Al tocarla el hombre, el rostro de la Bruja se deforma en una mueca de dolor intenso. De su garganta inerte brota un grito silencioso. Las chicas se echan a reír. Bernard estalla.
—¿Queréis o no queréis que se cure esta pobre loca?
Tierra arranca el instrumento de las manos del doctor, que se retrae, ofendido. Lorenzo intenta restablecer la calma. La Bruja ha desaparecido. Tierra se precipita a la calle. Allí está ella, corriendo, con la cabeza entre las manos. Tierra la alcanza, la abraza. La Bruja se suelta. Llega Lorenzo. Poco a poco la joven se tranquiliza. Pero no quiere decir nada.

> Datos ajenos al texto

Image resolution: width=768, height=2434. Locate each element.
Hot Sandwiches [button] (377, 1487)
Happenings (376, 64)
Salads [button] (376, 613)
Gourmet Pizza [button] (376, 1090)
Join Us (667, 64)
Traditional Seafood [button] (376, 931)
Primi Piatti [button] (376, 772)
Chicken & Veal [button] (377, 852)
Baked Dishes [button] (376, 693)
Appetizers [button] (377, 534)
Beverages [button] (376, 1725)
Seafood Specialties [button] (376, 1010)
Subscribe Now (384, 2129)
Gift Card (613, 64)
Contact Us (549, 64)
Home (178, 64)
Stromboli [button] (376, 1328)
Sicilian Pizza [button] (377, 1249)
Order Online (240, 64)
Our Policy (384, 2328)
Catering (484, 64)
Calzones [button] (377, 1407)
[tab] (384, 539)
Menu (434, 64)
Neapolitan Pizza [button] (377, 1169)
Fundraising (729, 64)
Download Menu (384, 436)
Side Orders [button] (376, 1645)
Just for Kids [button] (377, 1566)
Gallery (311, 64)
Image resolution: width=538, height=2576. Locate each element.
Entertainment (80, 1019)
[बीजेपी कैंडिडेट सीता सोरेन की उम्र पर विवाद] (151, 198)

Esa noche, la Bruja sale silenciosa de casa. Llega a pie a la estación de Paddington, compra un billete de segunda clase para Sheffield y, al día siguiente, tras alquilar una carroza, se presenta en Red House. El doctor Bernard es una manifestación del mal. Es el mal presente. Y lord Chatam está volviendo al mal de otros tiempos. Los números están alterados. Su mente está alterada. Una orquesta malsana la ensordece con sus ritmos incomprensibles.
Clarence, el viejo mayordomo, tiene los ojos húmedos mientras le explica que el señor se ha ido a un viaje sin meta.
La Bruja sabe que miente. Implora al mayordomo que la deje entrar. Lord Chatam está enfermo, y solo yo puedo curarlo. Clarence es inflexible.
—Decidle que siempre seré su Bruja—gesticula entonces, frenética.
—Perdonadme, señora; sabed que yo no comprendo vuestro lenguaje.
Hace que le den papel y pluma. Escribe esas pocas palabras mientras las lágrimas le brotan, irrefrenables pero vanas. Vuelve al coche. Clarence cierra despacio el portón de Red House.
Lord Chatam ha asistido a la escena desde la ventana de su habitación. Vuelve a la cama, donde una chica atada y amordazada se agita, gimiendo. Ordena al chico que empuñe el látigo y la golpee «con mucha severidad, al menos cinco veces». Luego se acomoda en su poltrona, enciende una pipa de opio y se prepara para disfrutar de la escena.
Demasiado tarde, Bruja. Es demasiado tarde. Hay árboles torcidos que ninguna fuerza podrá enderezar jamás.